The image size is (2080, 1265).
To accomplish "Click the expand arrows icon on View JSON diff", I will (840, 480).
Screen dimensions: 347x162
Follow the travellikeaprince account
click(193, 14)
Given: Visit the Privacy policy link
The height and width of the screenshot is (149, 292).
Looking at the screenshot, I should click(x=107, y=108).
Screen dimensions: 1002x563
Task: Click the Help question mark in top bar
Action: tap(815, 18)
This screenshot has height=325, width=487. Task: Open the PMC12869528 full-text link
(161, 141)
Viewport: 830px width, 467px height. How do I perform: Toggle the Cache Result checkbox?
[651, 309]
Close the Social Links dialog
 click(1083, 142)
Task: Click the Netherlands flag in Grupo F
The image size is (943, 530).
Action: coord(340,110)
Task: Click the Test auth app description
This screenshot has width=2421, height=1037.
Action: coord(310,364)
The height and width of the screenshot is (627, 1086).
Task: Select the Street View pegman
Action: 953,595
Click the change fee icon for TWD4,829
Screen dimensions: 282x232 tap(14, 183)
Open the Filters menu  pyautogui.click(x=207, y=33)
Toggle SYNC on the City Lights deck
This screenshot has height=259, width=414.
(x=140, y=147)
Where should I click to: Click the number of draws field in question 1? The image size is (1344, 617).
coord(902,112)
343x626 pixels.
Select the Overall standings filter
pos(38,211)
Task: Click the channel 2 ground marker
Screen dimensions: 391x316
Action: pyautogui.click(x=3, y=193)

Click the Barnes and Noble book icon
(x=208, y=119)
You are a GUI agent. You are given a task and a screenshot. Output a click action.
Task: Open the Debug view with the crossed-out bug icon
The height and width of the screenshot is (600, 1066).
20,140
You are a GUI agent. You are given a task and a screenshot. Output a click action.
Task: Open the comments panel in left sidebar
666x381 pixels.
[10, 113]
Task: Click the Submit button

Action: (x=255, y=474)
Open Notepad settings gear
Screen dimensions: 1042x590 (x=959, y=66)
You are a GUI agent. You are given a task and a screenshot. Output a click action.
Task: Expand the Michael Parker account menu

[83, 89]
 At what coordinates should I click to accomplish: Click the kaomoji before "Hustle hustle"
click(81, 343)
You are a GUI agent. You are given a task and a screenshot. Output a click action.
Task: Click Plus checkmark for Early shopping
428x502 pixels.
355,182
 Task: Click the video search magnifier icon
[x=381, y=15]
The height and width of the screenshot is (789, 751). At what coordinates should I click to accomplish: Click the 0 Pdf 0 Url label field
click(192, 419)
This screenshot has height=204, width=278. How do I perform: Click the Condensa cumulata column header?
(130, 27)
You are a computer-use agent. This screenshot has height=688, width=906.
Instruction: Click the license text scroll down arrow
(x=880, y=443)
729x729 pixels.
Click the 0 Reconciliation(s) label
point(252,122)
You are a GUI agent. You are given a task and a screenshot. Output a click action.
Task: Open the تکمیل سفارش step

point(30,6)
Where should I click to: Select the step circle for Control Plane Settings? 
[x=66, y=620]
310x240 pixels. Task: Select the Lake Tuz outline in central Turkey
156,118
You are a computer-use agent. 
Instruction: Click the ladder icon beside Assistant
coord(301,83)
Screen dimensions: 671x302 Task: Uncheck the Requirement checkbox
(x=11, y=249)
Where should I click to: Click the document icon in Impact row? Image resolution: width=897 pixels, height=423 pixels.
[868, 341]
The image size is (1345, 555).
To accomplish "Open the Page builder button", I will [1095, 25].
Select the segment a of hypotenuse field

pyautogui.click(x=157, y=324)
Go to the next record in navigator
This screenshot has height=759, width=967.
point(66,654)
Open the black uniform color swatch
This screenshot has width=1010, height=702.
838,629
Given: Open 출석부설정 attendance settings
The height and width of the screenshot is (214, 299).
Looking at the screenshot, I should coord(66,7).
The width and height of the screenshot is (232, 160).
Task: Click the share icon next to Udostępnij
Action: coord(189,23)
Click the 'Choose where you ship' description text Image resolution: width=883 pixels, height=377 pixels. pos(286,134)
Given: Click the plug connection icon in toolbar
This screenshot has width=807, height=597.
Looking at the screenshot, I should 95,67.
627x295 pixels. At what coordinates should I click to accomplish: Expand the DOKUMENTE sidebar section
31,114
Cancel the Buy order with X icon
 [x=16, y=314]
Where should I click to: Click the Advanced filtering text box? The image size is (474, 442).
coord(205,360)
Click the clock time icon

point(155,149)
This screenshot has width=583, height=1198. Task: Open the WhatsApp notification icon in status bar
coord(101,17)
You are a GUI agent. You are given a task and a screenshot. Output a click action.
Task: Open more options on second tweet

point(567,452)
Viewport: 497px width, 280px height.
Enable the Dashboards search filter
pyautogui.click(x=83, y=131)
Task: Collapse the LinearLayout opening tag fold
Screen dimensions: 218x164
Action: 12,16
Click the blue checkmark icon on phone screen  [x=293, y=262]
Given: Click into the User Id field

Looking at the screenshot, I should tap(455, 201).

....

Task brief:
Copy the material above line for line, keeping every character unchanged.

Full output:
The image size is (2080, 1265).
To accomplish "Click the expand arrows icon on View JSON diff", I will (840, 480).
Screen dimensions: 347x162
Follow the travellikeaprince account
click(193, 14)
Given: Visit the Privacy policy link
The height and width of the screenshot is (149, 292).
Looking at the screenshot, I should click(x=107, y=108).
Screen dimensions: 1002x563
Task: Click the Help question mark in top bar
Action: tap(815, 18)
This screenshot has height=325, width=487. Task: Open the PMC12869528 full-text link
(161, 141)
Viewport: 830px width, 467px height. How do I perform: Toggle the Cache Result checkbox?
[651, 309]
Close the Social Links dialog
 click(1083, 142)
Task: Click the Netherlands flag in Grupo F
The image size is (943, 530).
Action: coord(340,110)
Task: Click the Test auth app description
This screenshot has width=2421, height=1037.
Action: coord(310,364)
The height and width of the screenshot is (627, 1086).
Task: Select the Street View pegman
Action: 953,595
Click the change fee icon for TWD4,829
Screen dimensions: 282x232 tap(14, 183)
Open the Filters menu  pyautogui.click(x=207, y=33)
Toggle SYNC on the City Lights deck
This screenshot has height=259, width=414.
(x=140, y=147)
Where should I click to: Click the number of draws field in question 1? The image size is (1344, 617).
coord(902,112)
343x626 pixels.
Select the Overall standings filter
pos(38,211)
Task: Click the channel 2 ground marker
Screen dimensions: 391x316
Action: pyautogui.click(x=3, y=193)

Click the Barnes and Noble book icon
(x=208, y=119)
You are a GUI agent. You are given a task and a screenshot. Output a click action.
Task: Open the Debug view with the crossed-out bug icon
The height and width of the screenshot is (600, 1066).
20,140
You are a GUI agent. You are given a task and a screenshot. Output a click action.
Task: Open the comments panel in left sidebar
666x381 pixels.
[10, 113]
Task: Click the Submit button

Action: (x=255, y=474)
Open Notepad settings gear
Screen dimensions: 1042x590 (x=959, y=66)
You are a GUI agent. You are given a task and a screenshot. Output a click action.
Task: Expand the Michael Parker account menu

[83, 89]
 At what coordinates should I click to accomplish: Click the kaomoji before "Hustle hustle"
click(81, 343)
You are a GUI agent. You are given a task and a screenshot. Output a click action.
Task: Click Plus checkmark for Early shopping
428x502 pixels.
355,182
 Task: Click the video search magnifier icon
[x=381, y=15]
The height and width of the screenshot is (789, 751). At what coordinates should I click to accomplish: Click the 0 Pdf 0 Url label field
click(192, 419)
This screenshot has height=204, width=278. How do I perform: Click the Condensa cumulata column header?
(130, 27)
You are a computer-use agent. This screenshot has height=688, width=906.
Instruction: Click the license text scroll down arrow
(x=880, y=443)
729x729 pixels.
Click the 0 Reconciliation(s) label
point(252,122)
You are a GUI agent. You are given a task and a screenshot. Output a click action.
Task: Open the تکمیل سفارش step

point(30,6)
Where should I click to: Select the step circle for Control Plane Settings? 
[x=66, y=620]
310x240 pixels. Task: Select the Lake Tuz outline in central Turkey
156,118
You are a computer-use agent. 
Instruction: Click the ladder icon beside Assistant
coord(301,83)
Screen dimensions: 671x302 Task: Uncheck the Requirement checkbox
(x=11, y=249)
Where should I click to: Click the document icon in Impact row? Image resolution: width=897 pixels, height=423 pixels.
[868, 341]
The image size is (1345, 555).
To accomplish "Open the Page builder button", I will [1095, 25].
Select the segment a of hypotenuse field

pyautogui.click(x=157, y=324)
Go to the next record in navigator
This screenshot has height=759, width=967.
point(66,654)
Open the black uniform color swatch
This screenshot has width=1010, height=702.
838,629
Given: Open 출석부설정 attendance settings
The height and width of the screenshot is (214, 299).
Looking at the screenshot, I should coord(66,7).
The width and height of the screenshot is (232, 160).
Task: Click the share icon next to Udostępnij
Action: coord(189,23)
Click the 'Choose where you ship' description text Image resolution: width=883 pixels, height=377 pixels. pos(286,134)
Given: Click the plug connection icon in toolbar
This screenshot has width=807, height=597.
Looking at the screenshot, I should 95,67.
627x295 pixels. At what coordinates should I click to accomplish: Expand the DOKUMENTE sidebar section
31,114
Cancel the Buy order with X icon
 [x=16, y=314]
Where should I click to: Click the Advanced filtering text box? The image size is (474, 442).
coord(205,360)
Click the clock time icon

point(155,149)
This screenshot has width=583, height=1198. Task: Open the WhatsApp notification icon in status bar
coord(101,17)
You are a GUI agent. You are given a task and a screenshot. Output a click action.
Task: Open more options on second tweet

point(567,452)
Viewport: 497px width, 280px height.
Enable the Dashboards search filter
pyautogui.click(x=83, y=131)
Task: Collapse the LinearLayout opening tag fold
Screen dimensions: 218x164
Action: 12,16
Click the blue checkmark icon on phone screen  [x=293, y=262]
Given: Click into the User Id field

Looking at the screenshot, I should tap(455, 201).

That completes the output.